BEGIN
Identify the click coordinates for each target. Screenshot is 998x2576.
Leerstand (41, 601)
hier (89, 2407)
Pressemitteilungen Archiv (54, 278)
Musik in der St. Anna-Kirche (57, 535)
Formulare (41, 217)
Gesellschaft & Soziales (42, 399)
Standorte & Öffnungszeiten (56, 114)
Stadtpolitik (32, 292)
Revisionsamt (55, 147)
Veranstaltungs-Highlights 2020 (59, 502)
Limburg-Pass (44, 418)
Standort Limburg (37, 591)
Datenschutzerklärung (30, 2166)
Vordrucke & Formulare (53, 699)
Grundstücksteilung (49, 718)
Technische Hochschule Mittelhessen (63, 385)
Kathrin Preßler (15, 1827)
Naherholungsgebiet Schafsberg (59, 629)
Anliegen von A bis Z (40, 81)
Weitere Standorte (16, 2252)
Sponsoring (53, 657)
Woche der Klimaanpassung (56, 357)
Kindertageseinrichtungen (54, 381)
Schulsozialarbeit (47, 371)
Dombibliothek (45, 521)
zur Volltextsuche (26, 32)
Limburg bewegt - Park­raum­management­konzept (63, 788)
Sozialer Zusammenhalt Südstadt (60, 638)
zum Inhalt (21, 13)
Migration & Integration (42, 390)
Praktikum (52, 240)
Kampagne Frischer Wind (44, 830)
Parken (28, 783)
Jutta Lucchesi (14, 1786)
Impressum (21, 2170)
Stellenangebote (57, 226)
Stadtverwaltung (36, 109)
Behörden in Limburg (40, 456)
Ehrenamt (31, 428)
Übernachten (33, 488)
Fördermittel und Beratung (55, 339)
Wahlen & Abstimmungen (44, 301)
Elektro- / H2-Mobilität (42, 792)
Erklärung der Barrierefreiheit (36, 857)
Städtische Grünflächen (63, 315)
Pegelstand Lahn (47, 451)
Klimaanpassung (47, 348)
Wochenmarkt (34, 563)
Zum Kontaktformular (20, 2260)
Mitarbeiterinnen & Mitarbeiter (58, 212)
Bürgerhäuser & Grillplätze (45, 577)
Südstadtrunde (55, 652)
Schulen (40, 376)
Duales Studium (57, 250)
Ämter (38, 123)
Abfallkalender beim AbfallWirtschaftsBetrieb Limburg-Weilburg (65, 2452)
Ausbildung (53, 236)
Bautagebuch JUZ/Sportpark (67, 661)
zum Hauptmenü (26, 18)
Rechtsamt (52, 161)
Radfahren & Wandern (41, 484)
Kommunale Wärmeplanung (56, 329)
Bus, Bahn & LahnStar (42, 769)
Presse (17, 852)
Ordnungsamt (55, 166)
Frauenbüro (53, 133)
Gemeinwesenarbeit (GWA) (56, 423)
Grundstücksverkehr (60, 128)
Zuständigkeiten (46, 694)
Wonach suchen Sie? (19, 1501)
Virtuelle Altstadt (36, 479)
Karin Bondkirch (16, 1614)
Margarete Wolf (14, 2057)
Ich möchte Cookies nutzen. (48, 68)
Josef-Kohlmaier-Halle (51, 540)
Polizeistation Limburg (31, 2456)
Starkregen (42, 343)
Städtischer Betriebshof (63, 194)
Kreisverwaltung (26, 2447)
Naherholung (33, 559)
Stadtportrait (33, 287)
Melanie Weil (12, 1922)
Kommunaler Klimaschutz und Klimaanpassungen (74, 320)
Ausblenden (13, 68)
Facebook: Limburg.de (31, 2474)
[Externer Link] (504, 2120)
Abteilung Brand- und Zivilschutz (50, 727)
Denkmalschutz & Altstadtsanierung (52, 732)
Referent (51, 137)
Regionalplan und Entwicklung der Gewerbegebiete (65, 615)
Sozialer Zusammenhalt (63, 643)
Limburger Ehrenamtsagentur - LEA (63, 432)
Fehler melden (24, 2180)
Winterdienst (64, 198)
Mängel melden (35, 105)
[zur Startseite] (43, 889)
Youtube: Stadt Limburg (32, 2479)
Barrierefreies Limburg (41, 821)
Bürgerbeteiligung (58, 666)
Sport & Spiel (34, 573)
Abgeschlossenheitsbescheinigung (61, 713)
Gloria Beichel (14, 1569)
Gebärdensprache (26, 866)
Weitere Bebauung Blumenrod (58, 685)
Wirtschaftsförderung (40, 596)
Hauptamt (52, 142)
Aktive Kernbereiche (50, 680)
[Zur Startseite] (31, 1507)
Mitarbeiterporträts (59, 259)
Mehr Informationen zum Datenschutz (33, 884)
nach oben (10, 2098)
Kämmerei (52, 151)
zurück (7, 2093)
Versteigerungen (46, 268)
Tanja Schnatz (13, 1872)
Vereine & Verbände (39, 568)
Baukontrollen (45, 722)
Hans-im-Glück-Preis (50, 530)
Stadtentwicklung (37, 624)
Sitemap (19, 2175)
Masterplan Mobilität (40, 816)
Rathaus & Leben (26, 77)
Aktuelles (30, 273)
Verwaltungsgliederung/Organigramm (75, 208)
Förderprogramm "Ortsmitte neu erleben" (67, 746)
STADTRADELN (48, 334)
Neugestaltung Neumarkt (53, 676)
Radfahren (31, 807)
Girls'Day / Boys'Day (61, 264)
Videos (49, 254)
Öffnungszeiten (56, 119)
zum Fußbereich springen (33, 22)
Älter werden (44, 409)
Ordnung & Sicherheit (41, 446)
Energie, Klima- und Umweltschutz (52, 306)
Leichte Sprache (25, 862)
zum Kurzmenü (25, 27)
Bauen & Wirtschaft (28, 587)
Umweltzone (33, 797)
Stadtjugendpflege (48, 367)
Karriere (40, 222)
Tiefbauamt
END
What is required =
The count of lines above that include the string "Weitere" is the sole expected answer.

Answer below =
2